__TASK DIRECTIONS__. Copy task. Retype the whole listing exactly, omitting any picture in it.

__RECORDED INFORMATION__.

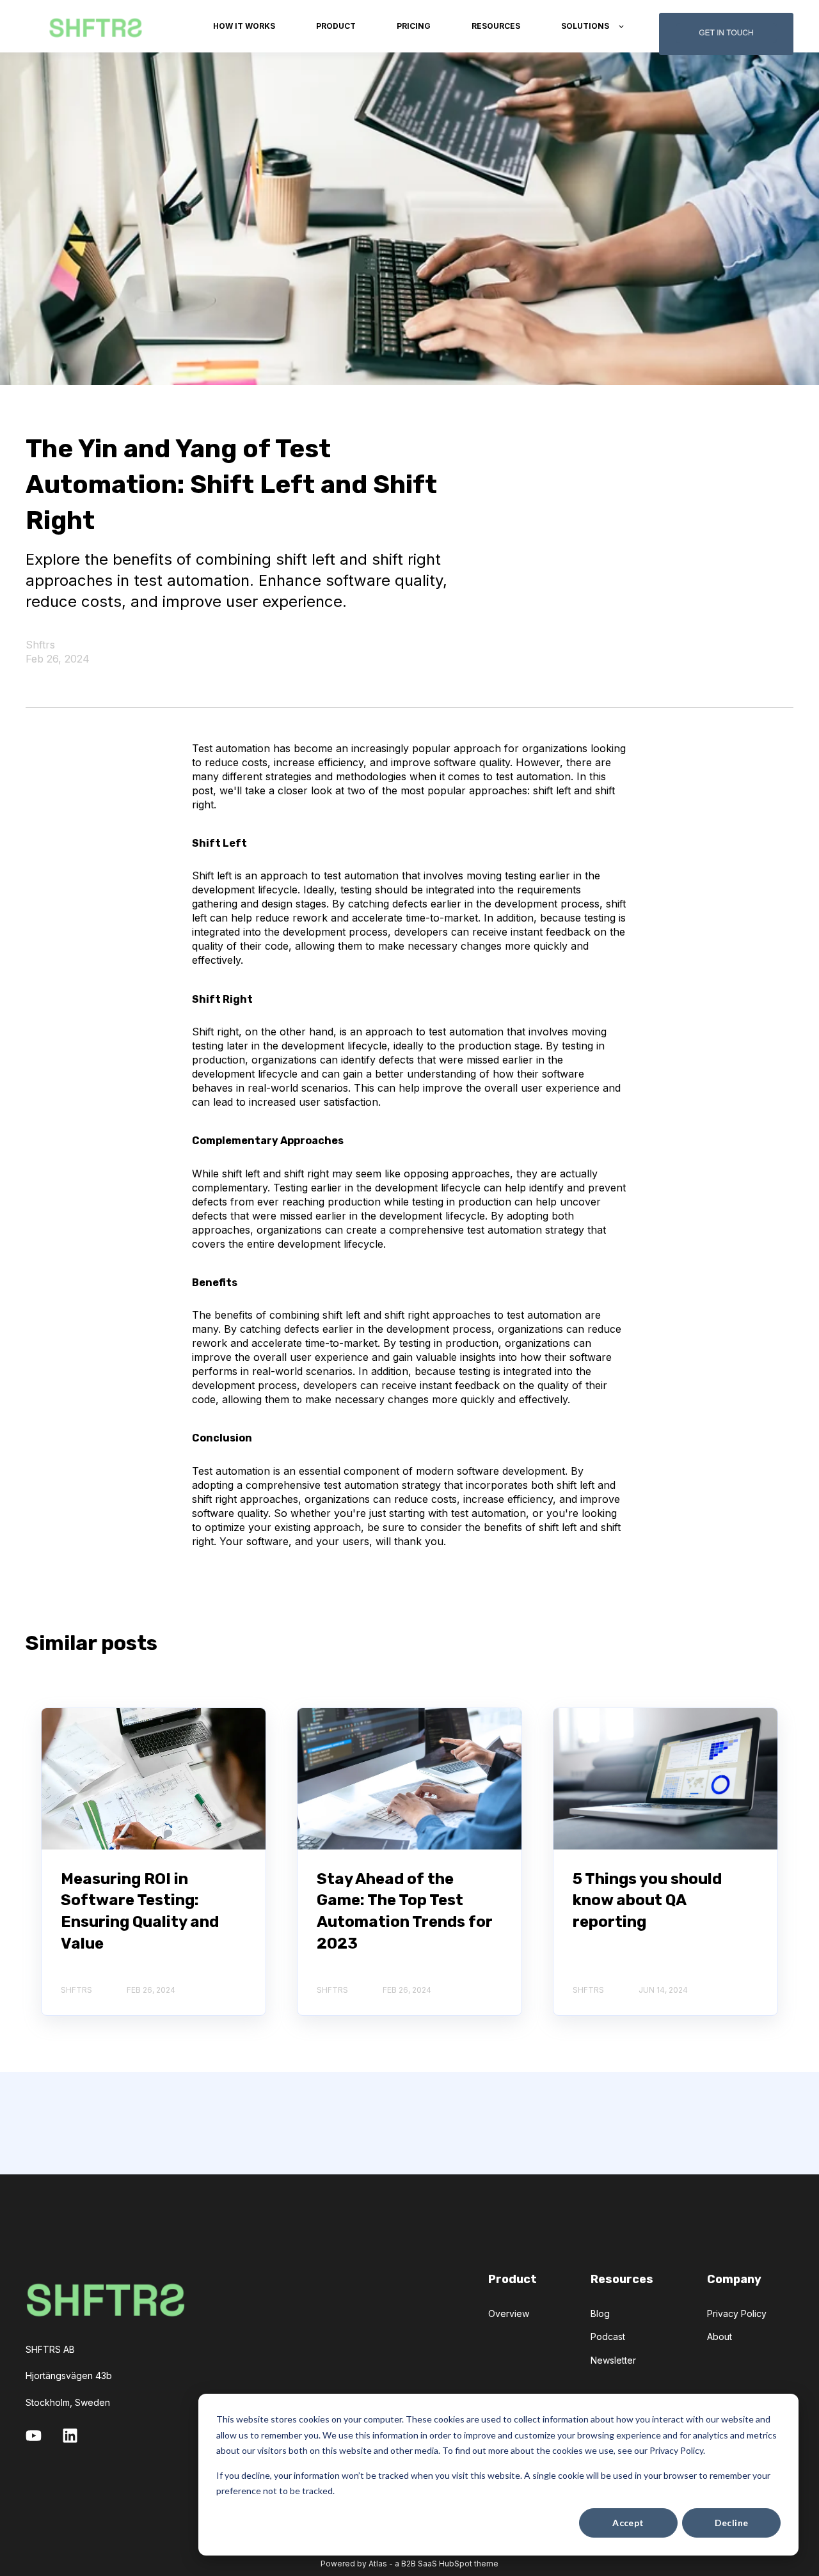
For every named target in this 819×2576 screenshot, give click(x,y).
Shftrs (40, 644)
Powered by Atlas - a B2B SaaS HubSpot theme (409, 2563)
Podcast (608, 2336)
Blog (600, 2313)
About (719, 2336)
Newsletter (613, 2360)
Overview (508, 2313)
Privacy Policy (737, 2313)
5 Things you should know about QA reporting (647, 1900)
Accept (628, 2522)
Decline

__SOLUTION FOR THIS PROBLEM__.
For every named target in this 819×2576 screenshot, give click(x,y).
Shftrs (40, 644)
Powered by Atlas - a B2B SaaS HubSpot theme (409, 2563)
Podcast (608, 2336)
Blog (600, 2313)
About (719, 2336)
Newsletter (613, 2360)
Overview (508, 2313)
Privacy Policy (737, 2313)
5 Things you should know about QA reporting (647, 1900)
Accept (628, 2522)
Decline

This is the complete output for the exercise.